- **EXERCISE**:
Look through the records below, and whenever a line contains "each", copy it.

- **MATERIAL SUPPLIED**:
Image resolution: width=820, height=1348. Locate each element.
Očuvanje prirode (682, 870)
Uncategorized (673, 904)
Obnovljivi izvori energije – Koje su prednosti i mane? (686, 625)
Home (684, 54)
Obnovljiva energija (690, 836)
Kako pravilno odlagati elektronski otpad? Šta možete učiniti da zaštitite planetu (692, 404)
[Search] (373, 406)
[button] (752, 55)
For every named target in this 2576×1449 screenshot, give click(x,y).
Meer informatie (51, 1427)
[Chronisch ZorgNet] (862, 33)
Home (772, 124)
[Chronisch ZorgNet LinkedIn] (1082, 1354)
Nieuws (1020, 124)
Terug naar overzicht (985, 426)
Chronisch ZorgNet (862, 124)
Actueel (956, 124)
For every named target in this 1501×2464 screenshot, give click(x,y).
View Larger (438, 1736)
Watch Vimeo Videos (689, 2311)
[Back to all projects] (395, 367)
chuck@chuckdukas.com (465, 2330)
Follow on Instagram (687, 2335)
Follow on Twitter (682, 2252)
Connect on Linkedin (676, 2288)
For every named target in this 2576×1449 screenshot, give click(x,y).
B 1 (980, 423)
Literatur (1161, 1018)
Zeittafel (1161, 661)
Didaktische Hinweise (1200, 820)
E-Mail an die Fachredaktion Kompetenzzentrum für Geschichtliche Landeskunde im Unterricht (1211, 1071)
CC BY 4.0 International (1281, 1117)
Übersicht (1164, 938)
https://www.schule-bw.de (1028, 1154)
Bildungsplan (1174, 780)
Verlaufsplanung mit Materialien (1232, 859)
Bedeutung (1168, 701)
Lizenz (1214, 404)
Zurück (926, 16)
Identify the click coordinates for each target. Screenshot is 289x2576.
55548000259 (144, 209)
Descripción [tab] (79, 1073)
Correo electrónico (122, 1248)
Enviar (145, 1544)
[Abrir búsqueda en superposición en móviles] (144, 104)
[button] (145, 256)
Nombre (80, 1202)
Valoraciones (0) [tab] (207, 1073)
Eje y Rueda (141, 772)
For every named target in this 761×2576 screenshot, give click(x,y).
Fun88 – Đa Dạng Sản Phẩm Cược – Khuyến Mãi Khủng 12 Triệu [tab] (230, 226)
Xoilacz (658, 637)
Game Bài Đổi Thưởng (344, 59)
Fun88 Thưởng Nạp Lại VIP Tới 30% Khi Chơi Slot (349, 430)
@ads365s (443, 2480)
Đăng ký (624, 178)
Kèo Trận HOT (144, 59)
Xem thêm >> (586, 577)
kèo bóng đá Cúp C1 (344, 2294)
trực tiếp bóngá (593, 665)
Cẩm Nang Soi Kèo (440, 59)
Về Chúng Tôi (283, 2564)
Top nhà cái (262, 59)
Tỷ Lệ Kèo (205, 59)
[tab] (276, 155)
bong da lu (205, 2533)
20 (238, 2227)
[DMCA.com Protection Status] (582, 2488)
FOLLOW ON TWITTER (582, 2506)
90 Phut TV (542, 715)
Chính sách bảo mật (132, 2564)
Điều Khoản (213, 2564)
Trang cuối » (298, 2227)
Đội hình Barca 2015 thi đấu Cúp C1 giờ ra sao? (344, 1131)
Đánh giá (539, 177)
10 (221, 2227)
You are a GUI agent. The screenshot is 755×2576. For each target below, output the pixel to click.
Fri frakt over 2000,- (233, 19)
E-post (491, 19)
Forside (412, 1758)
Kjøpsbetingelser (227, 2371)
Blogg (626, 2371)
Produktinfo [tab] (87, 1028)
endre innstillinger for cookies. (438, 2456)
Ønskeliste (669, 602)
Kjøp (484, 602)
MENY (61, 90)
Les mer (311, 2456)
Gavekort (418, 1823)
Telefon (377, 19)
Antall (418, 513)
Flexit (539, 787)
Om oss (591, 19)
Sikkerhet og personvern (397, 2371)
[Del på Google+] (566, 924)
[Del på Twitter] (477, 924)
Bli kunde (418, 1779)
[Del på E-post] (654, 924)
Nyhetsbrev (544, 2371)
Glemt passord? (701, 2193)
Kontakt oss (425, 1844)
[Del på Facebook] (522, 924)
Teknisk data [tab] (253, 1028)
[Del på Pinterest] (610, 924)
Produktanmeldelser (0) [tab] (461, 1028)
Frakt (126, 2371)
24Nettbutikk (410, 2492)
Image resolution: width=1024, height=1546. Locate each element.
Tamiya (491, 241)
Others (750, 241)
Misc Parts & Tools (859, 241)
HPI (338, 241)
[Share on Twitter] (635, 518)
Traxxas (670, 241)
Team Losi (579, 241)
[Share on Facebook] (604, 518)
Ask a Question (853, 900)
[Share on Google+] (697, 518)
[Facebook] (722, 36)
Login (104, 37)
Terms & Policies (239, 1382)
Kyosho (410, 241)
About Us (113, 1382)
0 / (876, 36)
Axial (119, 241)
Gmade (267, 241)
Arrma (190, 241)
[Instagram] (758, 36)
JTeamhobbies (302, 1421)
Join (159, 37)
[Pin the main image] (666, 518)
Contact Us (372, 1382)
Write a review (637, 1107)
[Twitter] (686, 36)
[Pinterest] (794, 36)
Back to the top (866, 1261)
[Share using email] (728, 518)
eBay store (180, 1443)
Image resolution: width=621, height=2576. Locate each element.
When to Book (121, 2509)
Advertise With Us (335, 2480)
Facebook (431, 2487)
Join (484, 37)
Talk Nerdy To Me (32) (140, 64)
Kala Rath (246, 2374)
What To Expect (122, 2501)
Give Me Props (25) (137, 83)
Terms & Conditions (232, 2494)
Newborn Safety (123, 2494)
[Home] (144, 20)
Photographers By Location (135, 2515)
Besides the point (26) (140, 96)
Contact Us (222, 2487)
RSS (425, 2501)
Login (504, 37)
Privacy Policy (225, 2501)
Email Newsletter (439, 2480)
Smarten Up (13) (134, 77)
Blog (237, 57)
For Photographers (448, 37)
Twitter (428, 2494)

- **SOLUTION BELOW**:
Image resolution: width=820, height=1348. Locate each element.
Identify the click coordinates for each target. Screenshot is 289x2576.
You are a GUI agent. The screenshot is 755×2576. For each target below, output the pixel to click.
Image resolution: width=1024, height=1546. Locate each element.
Image resolution: width=621, height=2576. Locate each element.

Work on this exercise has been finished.